DESERT DUST AND SAND

I have a beautiful ring that my late husband Ted's sister gave me years ago. I didn't know its value or even what stone it was until I took it to a jeweler who told me it was an African opal. It flashes different shades of blue, green, red, and yellow depending on the light source. I have received many compliments on it.

 I didn't know how the gem was formed or where it was found until I came across the devotional by paraplegic Joni Tada of JONI AND FRIENDS below. Now I treasure it all the more as I think about its spiritual implications for my life. 

A GUEST POST by Joni
 
"The sacrifices of God are a broken spirit; a broken and contrite heart, O God, you will not despise." Psalm 51:17

I've always loved opals, partly because that's my birth stone. But also because opals seem even more brilliant and full of fire than a diamond. Amazingly, this beauty comes from desert dust and silica from sand dunes. That's what opals are made of. They owe their beauty to a defect -- it's a stone with a broken heart. The opal is full of minute fissures that admit air, and then the air refracts the light. Because of this defect, the opal is all the more brilliant.

You and I who have broken hearts are sometimes only conscious of the cracks and the fissures. But out of all this God is making an opal heart. We must be broken in ourselves before we can give back the lovely hues of His light, including the fire, the brilliance. The Bible says that God can best use a heart that is broken and contrite. It's true in my life. When I'm self-sufficient and in control, my heart becomes a little hardened to others' needs. In fact, that self-sufficient attitude even hardens my heart toward God.

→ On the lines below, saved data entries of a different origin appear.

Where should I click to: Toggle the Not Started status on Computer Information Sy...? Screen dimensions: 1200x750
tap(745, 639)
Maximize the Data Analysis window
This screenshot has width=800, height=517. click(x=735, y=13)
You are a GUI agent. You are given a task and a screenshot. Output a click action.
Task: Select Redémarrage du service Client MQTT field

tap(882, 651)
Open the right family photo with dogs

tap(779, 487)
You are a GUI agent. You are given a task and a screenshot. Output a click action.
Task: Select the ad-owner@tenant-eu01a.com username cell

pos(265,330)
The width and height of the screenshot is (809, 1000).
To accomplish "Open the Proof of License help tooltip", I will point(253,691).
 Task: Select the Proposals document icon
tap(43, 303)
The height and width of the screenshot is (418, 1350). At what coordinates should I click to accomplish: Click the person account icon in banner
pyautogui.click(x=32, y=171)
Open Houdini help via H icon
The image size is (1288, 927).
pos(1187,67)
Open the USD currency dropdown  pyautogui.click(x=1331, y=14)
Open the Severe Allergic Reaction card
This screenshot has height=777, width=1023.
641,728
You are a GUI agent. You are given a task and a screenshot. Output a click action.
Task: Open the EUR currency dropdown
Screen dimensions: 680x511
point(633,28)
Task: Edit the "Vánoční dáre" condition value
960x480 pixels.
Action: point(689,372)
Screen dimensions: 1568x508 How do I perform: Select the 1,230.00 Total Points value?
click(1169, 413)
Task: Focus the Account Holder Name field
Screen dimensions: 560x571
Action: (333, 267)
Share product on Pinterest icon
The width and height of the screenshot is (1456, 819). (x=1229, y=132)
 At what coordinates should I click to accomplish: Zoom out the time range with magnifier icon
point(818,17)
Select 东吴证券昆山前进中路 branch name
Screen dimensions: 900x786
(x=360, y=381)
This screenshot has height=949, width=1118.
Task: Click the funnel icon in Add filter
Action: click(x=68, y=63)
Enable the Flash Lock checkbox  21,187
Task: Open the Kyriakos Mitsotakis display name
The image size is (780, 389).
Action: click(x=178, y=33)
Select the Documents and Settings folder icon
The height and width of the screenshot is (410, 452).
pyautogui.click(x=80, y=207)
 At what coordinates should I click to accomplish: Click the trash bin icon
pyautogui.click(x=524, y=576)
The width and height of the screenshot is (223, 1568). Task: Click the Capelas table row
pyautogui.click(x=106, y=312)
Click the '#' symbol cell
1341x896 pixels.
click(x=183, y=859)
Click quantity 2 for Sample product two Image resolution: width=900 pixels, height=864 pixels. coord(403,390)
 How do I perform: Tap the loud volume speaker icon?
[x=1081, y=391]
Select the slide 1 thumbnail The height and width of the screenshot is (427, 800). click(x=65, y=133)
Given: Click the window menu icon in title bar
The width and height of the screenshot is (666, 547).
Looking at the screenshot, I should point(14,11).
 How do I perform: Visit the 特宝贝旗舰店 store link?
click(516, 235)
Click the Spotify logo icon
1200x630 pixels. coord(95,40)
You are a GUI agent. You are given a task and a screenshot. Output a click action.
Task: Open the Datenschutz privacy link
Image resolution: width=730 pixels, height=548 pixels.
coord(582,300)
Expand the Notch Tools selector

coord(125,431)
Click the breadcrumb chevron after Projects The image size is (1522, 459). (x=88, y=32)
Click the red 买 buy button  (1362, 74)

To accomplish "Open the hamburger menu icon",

Ah, but then He allows it to break...by a cutting yet true remark from a friend. Or rejection from someone whose opinion I respect. Or by a verse such as, "If you think you are standing firm, be careful that you don't fall!" (1 Corinthians 10:12). Sometimes something beautiful will break my heart...a special hymn or the testimony of someone who has suffered. Only when my heart is fractured, full of minute fissures, can God's love enter in and refract His own light.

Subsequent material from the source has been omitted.